Mixed emotion recognition and priming effect on cognitive control

Advanced emotion monitoring and intervention systems are crucial for human–machine collaboration to accomplish specific tasks. One key challenge is accurately identifying mixed emotions and strategically implementing measures to enhance individual cognitive control abilities through facilitating emotional state regulation. To achieve these objectives, this research consists of two parts: the development of mixed emotion recognition methods based on EEG signals and the study of the neural mechanisms underlying the impact of mixed emotions on cognitive control.
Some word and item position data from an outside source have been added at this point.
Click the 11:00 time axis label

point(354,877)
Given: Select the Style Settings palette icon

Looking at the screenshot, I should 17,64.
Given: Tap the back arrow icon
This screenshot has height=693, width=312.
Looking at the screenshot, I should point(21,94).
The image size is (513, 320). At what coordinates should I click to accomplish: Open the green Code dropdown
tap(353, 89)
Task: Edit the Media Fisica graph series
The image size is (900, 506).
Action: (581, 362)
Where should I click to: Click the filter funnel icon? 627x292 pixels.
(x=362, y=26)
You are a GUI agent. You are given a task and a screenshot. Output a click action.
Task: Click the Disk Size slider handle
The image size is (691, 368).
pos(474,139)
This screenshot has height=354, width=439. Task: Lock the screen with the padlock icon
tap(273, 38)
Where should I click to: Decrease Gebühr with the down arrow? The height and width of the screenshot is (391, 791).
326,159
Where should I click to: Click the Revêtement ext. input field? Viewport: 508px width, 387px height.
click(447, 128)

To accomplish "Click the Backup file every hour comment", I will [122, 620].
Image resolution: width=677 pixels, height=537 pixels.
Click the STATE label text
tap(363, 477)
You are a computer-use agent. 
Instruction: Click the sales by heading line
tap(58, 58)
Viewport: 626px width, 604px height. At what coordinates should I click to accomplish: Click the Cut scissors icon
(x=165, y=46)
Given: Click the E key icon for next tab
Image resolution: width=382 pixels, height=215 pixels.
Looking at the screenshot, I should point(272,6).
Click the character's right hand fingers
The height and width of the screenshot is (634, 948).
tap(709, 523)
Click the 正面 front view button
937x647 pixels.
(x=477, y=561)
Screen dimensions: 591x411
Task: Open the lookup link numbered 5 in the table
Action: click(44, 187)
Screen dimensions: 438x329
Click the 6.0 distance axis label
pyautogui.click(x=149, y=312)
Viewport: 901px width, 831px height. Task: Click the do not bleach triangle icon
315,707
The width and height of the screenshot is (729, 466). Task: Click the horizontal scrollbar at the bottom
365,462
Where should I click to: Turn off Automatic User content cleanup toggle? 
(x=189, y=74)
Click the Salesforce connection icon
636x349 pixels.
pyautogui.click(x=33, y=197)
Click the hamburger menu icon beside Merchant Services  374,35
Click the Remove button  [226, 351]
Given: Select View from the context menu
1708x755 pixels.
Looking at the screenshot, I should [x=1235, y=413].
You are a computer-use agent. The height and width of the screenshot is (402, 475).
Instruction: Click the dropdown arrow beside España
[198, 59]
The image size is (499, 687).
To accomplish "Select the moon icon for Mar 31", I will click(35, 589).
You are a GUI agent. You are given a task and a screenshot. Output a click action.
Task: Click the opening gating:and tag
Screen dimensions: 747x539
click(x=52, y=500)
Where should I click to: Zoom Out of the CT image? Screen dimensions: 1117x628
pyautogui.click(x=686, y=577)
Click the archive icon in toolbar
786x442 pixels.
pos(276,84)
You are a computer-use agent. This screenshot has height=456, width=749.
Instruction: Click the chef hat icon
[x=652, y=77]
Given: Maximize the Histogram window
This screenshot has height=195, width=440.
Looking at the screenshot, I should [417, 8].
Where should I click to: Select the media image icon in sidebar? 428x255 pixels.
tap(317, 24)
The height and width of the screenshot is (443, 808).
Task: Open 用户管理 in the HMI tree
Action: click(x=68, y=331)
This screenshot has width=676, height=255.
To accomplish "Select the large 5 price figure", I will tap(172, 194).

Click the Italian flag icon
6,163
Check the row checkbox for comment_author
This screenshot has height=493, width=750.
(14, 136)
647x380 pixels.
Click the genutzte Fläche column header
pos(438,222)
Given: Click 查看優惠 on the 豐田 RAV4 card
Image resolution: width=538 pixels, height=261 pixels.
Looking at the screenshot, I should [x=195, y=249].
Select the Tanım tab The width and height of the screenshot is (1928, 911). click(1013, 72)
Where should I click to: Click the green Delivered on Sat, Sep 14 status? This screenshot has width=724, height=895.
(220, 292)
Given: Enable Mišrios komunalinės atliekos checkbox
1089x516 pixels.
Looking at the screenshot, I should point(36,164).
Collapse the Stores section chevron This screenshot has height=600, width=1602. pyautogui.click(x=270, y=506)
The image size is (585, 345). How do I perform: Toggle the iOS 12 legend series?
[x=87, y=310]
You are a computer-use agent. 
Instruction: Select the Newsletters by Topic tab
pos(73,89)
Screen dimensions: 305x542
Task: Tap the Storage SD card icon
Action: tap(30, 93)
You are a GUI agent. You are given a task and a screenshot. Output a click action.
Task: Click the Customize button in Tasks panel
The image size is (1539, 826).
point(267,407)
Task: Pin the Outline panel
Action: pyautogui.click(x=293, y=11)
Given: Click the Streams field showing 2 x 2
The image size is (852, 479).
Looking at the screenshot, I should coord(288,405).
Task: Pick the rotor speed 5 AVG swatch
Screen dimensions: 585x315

The results reveal that the proposed DBN-GBDT (Deep Belief Network-Gradient Boosting Decision Tree) method outperformed the other two methods, attaining a high classification accuracy of 96.7 %. Furthermore, mixed emotions of different valences exert differential effects on cognitive control, which can be captured by a two-stage model involving the P200 (early attention engagement) and N300 (late conflict resolution) components. The preparatory mechanisms induced by positive mixed emotions and the adaptive mechanisms induced by heterogeneously mixed emotions contribute to conflict resolution and enhance cognitive control abilities. The primary contributions of this study lie in providing feasible solutions for machine understanding of mixed emotions and enhancing individual cognitive control abilities, which holds immense potential for applications in the field of human–machine collaboration.